**The request:**
Reproduce the data word for word, from its first line down through the line containing "Action: [99, 361]", both ends included.

**Provided data:**

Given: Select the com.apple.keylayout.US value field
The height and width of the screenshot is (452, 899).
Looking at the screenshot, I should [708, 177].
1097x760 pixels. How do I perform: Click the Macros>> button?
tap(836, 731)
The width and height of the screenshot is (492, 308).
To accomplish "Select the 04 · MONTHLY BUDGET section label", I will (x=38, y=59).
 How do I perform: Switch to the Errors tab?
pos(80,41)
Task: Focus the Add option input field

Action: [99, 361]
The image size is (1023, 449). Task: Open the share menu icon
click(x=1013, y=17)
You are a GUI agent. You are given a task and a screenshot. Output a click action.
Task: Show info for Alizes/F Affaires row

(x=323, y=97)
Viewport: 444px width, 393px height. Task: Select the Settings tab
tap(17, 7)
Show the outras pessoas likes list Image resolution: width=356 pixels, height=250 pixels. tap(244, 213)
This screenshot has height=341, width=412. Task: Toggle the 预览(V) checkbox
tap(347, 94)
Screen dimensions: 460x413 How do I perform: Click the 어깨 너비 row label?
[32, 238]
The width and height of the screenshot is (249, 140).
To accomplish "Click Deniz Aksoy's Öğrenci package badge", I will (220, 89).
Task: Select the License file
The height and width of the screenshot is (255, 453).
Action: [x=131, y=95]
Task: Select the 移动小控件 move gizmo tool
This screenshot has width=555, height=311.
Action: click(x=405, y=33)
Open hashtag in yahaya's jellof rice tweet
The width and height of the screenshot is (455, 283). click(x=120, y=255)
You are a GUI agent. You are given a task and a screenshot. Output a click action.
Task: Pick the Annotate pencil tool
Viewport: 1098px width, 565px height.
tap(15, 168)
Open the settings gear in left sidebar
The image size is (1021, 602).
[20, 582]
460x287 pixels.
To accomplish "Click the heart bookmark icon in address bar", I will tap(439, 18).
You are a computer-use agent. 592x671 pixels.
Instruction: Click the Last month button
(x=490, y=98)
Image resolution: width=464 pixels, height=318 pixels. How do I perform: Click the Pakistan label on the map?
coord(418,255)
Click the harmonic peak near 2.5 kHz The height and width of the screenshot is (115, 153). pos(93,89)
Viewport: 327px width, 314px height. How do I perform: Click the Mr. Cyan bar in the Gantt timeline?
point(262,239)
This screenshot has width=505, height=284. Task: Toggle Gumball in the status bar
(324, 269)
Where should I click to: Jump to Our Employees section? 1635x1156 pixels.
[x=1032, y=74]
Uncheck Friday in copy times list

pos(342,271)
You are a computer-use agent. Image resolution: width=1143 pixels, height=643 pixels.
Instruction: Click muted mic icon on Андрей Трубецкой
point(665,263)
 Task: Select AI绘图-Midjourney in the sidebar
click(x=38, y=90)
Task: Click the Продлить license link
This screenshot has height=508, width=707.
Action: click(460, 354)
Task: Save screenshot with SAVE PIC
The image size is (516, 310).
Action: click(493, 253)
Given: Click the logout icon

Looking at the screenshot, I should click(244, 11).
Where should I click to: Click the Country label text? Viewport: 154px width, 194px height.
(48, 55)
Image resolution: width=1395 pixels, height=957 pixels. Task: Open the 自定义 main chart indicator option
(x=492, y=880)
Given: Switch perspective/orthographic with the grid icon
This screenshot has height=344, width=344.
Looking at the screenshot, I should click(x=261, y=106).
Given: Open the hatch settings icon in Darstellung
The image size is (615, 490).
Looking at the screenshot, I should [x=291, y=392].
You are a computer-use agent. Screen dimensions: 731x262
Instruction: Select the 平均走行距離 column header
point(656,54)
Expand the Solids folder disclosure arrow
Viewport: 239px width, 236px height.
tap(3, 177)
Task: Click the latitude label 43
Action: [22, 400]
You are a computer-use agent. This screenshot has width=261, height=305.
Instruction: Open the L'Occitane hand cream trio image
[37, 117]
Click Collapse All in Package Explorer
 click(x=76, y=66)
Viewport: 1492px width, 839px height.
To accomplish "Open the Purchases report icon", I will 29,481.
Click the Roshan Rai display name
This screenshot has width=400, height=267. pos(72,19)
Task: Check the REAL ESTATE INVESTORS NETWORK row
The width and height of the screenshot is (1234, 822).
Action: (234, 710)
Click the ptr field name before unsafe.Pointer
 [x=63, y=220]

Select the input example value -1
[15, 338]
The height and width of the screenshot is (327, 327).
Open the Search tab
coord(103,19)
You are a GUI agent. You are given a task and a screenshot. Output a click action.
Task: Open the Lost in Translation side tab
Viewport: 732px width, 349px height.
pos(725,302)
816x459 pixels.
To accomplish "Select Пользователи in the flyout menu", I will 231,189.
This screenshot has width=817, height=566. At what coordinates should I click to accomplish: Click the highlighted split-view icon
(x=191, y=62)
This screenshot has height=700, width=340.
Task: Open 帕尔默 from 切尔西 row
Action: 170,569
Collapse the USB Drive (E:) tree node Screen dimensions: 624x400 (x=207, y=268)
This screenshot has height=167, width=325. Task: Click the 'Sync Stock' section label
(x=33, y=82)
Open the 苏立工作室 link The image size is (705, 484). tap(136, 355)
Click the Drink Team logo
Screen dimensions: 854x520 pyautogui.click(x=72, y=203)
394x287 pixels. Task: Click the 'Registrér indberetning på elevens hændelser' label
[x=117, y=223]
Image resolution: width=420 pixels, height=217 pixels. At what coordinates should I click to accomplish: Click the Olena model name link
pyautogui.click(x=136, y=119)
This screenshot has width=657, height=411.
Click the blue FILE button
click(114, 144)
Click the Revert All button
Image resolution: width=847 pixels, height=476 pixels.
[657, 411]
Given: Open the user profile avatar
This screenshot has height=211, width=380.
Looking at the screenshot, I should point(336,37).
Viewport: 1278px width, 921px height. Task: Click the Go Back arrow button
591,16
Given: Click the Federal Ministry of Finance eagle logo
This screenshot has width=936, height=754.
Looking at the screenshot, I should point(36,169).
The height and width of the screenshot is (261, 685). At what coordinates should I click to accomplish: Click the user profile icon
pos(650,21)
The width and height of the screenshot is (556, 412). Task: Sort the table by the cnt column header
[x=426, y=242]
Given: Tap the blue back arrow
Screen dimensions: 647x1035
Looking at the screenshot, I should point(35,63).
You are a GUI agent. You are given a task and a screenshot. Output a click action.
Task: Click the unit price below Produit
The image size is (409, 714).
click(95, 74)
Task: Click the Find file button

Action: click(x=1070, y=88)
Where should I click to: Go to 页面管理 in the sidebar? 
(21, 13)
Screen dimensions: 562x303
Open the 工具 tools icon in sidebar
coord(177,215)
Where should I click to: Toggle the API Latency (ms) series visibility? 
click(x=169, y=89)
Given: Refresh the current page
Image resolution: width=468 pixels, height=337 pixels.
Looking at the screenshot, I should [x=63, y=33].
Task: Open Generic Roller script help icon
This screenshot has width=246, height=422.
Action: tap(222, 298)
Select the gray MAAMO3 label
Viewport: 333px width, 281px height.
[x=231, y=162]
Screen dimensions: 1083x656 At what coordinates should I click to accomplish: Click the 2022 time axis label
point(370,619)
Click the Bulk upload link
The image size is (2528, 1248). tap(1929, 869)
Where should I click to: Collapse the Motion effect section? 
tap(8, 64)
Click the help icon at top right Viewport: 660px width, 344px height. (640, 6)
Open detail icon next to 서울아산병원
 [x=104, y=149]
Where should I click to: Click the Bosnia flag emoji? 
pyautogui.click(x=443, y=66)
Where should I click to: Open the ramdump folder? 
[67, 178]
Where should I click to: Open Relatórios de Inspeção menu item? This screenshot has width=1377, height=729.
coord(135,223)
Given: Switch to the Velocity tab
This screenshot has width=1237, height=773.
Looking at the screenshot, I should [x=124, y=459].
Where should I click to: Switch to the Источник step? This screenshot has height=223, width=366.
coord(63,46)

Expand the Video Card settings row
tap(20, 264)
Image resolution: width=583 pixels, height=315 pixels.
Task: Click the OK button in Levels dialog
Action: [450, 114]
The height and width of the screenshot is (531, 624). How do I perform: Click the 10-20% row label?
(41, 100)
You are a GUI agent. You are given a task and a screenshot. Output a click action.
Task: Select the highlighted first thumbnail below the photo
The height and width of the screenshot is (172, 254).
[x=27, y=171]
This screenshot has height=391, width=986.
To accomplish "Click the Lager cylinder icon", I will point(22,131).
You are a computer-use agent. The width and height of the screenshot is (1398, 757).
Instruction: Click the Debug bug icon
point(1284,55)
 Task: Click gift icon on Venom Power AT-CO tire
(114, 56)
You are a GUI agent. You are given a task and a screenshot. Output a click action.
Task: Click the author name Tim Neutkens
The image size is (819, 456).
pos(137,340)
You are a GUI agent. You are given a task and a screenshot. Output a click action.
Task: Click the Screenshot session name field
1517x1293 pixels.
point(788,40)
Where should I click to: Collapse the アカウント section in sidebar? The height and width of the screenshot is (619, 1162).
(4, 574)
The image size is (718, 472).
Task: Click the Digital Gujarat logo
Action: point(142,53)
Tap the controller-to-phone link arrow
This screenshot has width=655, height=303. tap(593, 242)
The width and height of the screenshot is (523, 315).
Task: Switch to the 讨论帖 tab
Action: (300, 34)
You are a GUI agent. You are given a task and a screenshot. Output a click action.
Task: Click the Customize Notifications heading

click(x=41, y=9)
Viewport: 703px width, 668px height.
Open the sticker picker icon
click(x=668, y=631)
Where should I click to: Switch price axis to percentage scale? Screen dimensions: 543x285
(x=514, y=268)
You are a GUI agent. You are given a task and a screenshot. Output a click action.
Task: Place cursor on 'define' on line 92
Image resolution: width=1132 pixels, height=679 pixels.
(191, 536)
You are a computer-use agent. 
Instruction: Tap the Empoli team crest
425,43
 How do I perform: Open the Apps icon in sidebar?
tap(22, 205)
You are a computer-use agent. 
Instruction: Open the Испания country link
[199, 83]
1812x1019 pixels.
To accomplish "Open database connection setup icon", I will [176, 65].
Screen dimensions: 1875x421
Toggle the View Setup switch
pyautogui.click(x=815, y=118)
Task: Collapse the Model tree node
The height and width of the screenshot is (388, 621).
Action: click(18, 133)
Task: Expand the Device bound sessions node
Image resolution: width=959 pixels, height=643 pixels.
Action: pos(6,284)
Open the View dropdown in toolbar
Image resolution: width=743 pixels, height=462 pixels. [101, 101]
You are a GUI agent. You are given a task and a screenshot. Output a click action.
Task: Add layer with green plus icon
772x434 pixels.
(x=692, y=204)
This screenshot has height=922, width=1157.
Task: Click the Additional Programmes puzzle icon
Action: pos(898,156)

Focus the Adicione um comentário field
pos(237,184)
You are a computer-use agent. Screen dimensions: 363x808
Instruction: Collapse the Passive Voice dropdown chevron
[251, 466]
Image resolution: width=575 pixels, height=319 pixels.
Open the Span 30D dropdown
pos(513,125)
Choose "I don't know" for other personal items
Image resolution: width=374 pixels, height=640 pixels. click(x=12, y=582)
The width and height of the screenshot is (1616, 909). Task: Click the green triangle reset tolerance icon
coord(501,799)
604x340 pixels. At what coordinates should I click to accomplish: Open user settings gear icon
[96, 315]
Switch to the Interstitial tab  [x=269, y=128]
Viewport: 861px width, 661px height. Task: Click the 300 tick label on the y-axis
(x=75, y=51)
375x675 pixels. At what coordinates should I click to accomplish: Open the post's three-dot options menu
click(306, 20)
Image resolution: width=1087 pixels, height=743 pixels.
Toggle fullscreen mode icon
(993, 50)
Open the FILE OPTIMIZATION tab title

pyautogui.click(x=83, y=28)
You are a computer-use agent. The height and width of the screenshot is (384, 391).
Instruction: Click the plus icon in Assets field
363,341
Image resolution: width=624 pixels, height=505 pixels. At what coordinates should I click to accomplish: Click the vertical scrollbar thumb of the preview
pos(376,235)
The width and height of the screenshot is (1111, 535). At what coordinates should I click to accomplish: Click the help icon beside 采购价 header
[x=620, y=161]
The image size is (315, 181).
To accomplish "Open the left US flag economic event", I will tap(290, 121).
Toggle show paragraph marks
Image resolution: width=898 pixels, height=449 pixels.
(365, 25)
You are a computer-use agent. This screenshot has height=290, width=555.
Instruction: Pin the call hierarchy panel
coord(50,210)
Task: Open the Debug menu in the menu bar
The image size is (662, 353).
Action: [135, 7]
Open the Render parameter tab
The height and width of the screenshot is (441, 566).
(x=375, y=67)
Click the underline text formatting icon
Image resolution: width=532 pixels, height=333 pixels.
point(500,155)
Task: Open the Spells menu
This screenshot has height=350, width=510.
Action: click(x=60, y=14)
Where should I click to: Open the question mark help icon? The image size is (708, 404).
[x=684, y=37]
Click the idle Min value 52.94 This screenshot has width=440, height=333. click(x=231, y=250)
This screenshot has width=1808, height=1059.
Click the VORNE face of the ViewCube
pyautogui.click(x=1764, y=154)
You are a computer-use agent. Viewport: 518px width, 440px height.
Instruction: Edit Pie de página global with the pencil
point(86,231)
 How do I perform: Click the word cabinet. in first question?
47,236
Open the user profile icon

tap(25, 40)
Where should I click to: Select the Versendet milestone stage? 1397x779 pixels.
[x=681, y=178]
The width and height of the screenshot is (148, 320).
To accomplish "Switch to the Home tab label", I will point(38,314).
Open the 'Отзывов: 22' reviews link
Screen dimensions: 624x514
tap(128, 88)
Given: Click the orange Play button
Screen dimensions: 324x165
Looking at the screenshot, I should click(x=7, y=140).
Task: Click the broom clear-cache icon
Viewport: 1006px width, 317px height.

**Complete response:**
Given: Select the com.apple.keylayout.US value field
The height and width of the screenshot is (452, 899).
Looking at the screenshot, I should [708, 177].
1097x760 pixels. How do I perform: Click the Macros>> button?
tap(836, 731)
The width and height of the screenshot is (492, 308).
To accomplish "Select the 04 · MONTHLY BUDGET section label", I will (x=38, y=59).
 How do I perform: Switch to the Errors tab?
pos(80,41)
Task: Focus the Add option input field

Action: [99, 361]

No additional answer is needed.